→ Given task
Render the stretch of rows from the line containing "Task: Select the 27°S latitude label" through the line containing "Action: (223, 815)" as a JSON list of strings, with one string per line and blank lines omitted.

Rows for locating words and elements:
-*-*-

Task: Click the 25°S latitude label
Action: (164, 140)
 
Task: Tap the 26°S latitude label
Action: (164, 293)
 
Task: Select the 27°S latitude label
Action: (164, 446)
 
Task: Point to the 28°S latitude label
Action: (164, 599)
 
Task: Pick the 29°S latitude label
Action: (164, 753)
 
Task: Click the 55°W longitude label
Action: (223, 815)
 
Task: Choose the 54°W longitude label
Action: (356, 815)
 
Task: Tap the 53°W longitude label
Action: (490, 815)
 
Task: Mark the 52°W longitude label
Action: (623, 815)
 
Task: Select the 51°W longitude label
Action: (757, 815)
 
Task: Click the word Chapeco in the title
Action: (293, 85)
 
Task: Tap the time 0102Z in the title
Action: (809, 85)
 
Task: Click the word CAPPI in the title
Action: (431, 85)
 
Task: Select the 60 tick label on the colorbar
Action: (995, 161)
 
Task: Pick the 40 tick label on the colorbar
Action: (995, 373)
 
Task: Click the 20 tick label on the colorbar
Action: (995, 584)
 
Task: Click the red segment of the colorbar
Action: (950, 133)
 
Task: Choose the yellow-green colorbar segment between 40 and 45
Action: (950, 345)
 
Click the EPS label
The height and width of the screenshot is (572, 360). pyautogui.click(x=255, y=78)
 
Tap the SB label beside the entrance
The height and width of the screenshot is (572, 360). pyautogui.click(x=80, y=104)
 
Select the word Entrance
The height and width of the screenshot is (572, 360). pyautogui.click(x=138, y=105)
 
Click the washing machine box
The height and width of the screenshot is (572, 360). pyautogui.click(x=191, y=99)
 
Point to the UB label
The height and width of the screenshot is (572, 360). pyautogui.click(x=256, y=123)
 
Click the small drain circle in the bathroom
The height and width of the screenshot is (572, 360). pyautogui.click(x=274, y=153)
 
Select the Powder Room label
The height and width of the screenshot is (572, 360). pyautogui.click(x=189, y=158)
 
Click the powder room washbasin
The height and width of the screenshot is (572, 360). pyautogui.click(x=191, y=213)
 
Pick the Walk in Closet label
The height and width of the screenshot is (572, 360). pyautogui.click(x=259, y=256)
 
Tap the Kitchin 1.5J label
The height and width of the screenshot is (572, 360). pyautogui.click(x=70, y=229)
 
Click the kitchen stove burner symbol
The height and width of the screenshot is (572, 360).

-*-*-

→ Result for this task
[
  "Task: Select the 27°S latitude label",
  "Action: (164, 446)",
  "Task: Point to the 28°S latitude label",
  "Action: (164, 599)",
  "Task: Pick the 29°S latitude label",
  "Action: (164, 753)",
  "Task: Click the 55°W longitude label",
  "Action: (223, 815)"
]